PROBLEM TO WORK ON:
Write out the stretch of the replicate-weights example from "Example 100.4 Variance" through "stratum (Rust, 1985).", copying it word for word.

──────── EXTRACTED TEXT ────────

Example 100.4 Variance Estimation by Using Replicate Weights

Consider the data set LibrarySurvey from Getting Started: SURVEYPHREG Procedure. The selected sample contains 100 transactions from ten branch libraries. A set of replicate weights and jackknife coefficients are created by randomly assigning observation units in disjoint groups of nearly equal size within each stratum. A total of 46 different groups are created. The data set LibraryRepWeights is similar to the data set LibrarySurvey except that it also contains replicate weights repwt_1 to repwt_46. Each column of replicate weights is obtained by deleting one group of observations and adjusting the sampling weights for the other groups in that stratum (Rust, 1985).

The data set LibraryJKCOEF contains the jackknife coefficient for every replicate sample. The variable replicate denotes the replicate number, donorstratum denotes the stratum identification for that replicate, and jkcoefficient denotes the jackknife coefficient for that replicate sample.

data LibrarySurvey;
   set LibrarySurvey;
   randomorder = ranuni(12345);
proc sort data = LibrarySurvey out = LibrarySurvey;
   by Branch randomorder;
data LibrarySurvey;
   set LibrarySurvey;
   array nGroup{10} (2 2 2 4 4 4 4 8 8 8);
   GroupPSU = mod(_N_,nGroup{Branch});
   drop randomorder nGroup1 nGroup2 nGroup3 nGroup4
        nGroup5 nGroup6 nGroup7 nGroup8 nGroup9 nGroup10;

proc surveymeans data = LibrarySurvey varmethod = jk
               (outweights = LibraryRepWeights outjkcoefs = LibraryJKCOEF);
   weight SamplingWeight;
   strata Branch;
   cluster GroupPSU;
   var Age;

It is not necessary to provide replicate weights to compute jackknife variance estimates using the SURVEYPHREG procedure. If you do not specify the replicate weights, then the procedure creates replicate weights for you. For this illustration, assume that LibraryRepWeights and LibraryJKCOEF are the only two data sets available for analysis.

──────── GIVEN MATERIAL ────────

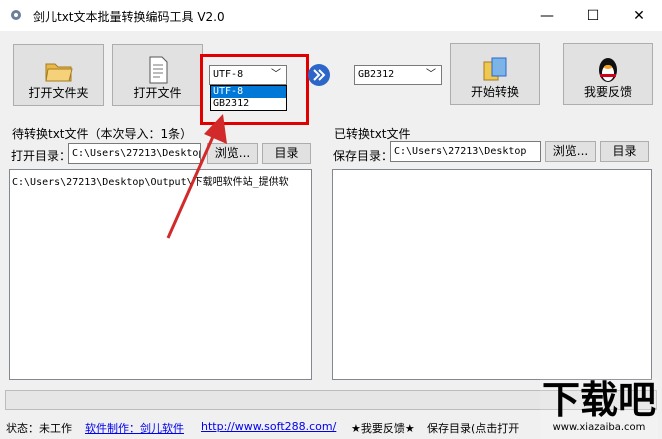  I want to click on save-dir-button: 目录, so click(624, 152).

────────

SOLVED PROBLEM:
Example 100.4 Variance Estimation by Using Replicate Weights

Consider the data set LibrarySurvey from Getting Started: SURVEYPHREG Procedure. The selected sample contains 100 transactions from ten branch libraries. A set of replicate weights and jackknife coefficients are created by randomly assigning observation units in disjoint groups of nearly equal size within each stratum. A total of 46 different groups are created. The data set LibraryRepWeights is similar to the data set LibrarySurvey except that it also contains replicate weights repwt_1 to repwt_46. Each column of replicate weights is obtained by deleting one group of observations and adjusting the sampling weights for the other groups in that stratum (Rust, 1985).